Items from a data source
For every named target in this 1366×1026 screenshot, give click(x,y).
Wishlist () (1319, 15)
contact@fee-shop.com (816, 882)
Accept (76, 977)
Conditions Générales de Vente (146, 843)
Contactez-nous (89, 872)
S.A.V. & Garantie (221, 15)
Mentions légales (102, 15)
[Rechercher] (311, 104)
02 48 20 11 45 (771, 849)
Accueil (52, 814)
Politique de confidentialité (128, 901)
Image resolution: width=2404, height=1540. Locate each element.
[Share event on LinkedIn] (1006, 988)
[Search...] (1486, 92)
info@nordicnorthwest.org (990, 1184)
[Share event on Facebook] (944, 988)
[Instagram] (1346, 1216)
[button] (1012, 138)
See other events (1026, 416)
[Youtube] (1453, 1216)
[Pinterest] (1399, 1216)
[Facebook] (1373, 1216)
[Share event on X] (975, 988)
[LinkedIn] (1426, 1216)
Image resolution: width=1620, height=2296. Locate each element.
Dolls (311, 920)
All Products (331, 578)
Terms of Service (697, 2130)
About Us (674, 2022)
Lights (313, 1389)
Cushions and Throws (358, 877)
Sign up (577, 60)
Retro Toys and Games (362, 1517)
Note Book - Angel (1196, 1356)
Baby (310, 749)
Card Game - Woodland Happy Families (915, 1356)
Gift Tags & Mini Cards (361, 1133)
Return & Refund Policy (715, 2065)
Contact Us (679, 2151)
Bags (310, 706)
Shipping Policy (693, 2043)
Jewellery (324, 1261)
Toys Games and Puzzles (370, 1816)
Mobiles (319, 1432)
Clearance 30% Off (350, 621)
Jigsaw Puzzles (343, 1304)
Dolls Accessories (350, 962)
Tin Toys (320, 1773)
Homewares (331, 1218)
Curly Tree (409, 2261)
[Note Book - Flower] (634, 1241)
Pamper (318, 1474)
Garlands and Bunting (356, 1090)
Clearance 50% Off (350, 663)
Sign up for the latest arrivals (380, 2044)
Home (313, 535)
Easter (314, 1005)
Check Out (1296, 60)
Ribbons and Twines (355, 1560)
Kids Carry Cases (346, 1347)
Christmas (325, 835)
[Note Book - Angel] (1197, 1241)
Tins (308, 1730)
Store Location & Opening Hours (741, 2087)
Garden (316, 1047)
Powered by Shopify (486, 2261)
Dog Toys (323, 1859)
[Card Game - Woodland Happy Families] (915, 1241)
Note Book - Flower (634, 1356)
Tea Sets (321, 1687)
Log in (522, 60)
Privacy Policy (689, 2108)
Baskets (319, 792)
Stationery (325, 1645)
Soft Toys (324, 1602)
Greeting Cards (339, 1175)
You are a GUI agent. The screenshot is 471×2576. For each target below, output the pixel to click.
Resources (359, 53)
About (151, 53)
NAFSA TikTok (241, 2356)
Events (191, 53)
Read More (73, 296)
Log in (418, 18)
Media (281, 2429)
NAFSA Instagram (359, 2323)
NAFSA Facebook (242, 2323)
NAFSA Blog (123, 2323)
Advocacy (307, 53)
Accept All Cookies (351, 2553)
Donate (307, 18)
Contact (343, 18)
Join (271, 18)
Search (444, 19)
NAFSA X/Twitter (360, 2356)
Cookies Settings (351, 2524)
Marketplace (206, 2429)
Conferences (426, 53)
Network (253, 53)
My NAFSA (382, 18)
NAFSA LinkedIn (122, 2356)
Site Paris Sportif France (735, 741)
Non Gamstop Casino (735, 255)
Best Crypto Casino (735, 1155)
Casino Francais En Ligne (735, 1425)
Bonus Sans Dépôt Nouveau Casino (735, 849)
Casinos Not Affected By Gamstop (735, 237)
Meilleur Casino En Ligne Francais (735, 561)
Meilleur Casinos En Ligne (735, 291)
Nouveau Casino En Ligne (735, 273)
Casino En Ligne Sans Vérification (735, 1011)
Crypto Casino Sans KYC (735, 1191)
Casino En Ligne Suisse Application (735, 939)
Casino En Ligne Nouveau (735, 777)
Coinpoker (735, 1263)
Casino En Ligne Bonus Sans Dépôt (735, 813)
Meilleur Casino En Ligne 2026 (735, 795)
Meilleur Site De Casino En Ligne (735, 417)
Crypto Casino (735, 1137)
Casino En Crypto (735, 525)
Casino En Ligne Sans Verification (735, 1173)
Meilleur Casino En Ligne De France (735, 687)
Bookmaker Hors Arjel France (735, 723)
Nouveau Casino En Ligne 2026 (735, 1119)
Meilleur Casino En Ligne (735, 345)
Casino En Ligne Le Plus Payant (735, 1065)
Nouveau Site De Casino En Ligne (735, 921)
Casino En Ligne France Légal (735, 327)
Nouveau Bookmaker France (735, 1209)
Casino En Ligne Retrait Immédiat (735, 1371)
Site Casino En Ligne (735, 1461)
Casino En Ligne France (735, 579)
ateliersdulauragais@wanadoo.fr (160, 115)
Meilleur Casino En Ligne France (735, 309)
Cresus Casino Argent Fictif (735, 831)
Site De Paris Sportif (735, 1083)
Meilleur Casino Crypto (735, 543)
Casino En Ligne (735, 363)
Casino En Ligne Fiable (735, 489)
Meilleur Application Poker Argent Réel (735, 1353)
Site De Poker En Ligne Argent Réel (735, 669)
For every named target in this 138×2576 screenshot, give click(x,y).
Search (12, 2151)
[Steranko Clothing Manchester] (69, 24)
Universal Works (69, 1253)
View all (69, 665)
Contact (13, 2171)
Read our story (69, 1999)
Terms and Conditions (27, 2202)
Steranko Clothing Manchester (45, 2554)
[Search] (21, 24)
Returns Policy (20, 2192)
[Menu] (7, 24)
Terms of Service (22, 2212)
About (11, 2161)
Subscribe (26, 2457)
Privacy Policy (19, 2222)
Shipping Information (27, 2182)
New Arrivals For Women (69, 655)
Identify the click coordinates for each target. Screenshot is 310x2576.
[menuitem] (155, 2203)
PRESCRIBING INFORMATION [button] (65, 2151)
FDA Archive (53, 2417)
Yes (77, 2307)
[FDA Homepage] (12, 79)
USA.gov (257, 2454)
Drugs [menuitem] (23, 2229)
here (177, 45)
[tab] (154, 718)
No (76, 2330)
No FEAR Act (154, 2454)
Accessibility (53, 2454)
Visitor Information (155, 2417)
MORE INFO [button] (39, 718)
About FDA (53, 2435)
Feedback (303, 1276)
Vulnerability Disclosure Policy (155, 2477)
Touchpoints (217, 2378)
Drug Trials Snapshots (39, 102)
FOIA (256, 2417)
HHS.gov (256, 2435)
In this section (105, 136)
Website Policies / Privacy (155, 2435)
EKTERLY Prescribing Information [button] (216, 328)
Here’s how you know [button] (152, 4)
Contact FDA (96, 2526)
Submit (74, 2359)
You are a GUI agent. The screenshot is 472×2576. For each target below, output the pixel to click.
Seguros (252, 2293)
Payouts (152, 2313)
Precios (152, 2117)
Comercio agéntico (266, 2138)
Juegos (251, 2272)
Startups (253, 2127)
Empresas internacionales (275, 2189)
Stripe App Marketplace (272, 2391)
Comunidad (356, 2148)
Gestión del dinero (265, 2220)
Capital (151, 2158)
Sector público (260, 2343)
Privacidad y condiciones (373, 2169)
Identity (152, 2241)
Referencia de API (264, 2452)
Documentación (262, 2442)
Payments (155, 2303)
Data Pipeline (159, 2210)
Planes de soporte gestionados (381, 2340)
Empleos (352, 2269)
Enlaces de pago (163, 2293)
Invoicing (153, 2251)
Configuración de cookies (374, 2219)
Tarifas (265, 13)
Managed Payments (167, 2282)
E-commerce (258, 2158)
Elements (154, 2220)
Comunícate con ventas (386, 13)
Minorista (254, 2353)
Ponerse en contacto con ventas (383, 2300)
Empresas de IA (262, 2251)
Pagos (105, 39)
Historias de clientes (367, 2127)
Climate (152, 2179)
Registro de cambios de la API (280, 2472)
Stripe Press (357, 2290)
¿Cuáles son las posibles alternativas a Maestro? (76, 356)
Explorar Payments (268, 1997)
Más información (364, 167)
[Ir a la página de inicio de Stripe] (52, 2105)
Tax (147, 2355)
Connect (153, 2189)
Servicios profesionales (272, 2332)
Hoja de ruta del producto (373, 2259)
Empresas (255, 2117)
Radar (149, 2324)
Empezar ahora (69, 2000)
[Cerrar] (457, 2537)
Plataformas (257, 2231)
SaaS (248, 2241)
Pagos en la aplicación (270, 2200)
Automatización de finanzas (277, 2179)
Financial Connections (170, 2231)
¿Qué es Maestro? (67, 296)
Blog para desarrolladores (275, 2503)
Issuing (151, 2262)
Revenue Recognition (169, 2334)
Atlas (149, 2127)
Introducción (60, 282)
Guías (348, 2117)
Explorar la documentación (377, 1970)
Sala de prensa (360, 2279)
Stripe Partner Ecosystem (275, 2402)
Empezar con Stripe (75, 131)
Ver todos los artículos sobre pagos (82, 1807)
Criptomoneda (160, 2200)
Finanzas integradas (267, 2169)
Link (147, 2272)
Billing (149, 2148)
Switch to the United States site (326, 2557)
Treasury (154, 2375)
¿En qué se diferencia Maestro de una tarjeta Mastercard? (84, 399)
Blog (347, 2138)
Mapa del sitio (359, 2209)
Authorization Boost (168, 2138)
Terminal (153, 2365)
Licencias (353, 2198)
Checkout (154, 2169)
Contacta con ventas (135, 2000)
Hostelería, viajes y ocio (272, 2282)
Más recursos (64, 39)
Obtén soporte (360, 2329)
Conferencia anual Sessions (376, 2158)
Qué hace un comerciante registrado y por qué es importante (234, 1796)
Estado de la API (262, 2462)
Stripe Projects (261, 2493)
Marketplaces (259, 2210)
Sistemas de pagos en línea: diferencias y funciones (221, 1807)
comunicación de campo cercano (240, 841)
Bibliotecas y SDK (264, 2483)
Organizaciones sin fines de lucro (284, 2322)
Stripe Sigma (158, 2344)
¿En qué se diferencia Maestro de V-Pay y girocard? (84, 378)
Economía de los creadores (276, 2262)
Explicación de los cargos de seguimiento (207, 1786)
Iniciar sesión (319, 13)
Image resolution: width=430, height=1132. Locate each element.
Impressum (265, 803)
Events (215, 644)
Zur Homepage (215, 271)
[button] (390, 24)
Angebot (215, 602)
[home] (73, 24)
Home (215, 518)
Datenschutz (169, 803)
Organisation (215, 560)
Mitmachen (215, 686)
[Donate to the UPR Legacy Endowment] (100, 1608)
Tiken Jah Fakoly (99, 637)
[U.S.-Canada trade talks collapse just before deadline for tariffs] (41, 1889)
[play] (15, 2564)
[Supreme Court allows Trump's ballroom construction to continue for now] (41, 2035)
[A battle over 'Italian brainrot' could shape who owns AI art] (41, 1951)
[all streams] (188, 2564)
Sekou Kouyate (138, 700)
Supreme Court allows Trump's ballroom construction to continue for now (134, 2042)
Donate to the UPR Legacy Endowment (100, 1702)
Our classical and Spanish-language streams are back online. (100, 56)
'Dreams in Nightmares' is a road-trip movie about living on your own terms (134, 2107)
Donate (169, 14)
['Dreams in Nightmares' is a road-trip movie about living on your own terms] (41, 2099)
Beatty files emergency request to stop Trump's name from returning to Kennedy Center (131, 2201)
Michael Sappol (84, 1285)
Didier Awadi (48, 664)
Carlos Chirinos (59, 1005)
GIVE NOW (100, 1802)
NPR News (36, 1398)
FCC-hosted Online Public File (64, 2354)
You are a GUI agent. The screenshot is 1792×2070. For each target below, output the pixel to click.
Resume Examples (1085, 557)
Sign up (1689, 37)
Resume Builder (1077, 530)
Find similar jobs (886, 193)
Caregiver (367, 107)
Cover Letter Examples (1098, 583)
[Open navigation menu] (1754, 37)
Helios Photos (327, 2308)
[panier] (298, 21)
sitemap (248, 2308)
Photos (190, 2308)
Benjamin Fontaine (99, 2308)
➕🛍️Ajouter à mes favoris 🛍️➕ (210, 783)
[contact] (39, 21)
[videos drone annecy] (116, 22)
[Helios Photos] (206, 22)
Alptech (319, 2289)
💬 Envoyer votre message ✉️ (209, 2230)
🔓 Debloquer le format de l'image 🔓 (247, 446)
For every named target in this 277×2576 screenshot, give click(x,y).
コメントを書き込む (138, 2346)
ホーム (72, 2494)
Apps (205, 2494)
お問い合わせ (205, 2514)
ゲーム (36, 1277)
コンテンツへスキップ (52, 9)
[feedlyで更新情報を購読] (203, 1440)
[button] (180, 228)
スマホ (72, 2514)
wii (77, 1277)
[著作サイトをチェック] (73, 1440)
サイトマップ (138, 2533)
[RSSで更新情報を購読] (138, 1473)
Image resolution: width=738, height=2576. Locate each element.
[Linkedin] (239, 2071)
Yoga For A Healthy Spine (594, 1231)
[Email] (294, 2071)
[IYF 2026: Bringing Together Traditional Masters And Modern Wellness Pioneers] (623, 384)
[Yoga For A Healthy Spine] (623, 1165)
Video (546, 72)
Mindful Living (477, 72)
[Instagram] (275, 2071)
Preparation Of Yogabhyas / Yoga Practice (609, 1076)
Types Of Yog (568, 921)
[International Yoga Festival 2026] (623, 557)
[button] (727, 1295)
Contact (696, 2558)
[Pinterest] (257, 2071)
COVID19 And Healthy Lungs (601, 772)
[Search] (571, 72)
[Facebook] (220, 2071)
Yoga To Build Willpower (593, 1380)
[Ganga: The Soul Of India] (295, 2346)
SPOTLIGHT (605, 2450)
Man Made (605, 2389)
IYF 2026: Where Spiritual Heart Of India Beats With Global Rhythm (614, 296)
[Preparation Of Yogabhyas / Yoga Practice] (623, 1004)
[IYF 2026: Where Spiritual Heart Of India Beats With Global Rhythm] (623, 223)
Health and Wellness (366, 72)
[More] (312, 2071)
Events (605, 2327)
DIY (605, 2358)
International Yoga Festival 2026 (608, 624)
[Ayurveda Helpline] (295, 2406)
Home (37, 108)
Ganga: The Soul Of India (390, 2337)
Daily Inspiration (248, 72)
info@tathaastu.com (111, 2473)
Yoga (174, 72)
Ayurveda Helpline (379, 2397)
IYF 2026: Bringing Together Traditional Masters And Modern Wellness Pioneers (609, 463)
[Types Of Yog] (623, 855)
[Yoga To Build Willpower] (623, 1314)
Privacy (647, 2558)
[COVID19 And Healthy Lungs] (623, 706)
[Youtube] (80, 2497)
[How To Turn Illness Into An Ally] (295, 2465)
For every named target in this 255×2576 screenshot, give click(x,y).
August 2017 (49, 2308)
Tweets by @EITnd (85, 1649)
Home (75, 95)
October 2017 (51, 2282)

## WHAT THE TASK REQUIRES
Please return every line of the records above that contains the word "Festival".

## OUTPUT
[International Yoga Festival 2026] (623, 557)
International Yoga Festival 2026 (608, 624)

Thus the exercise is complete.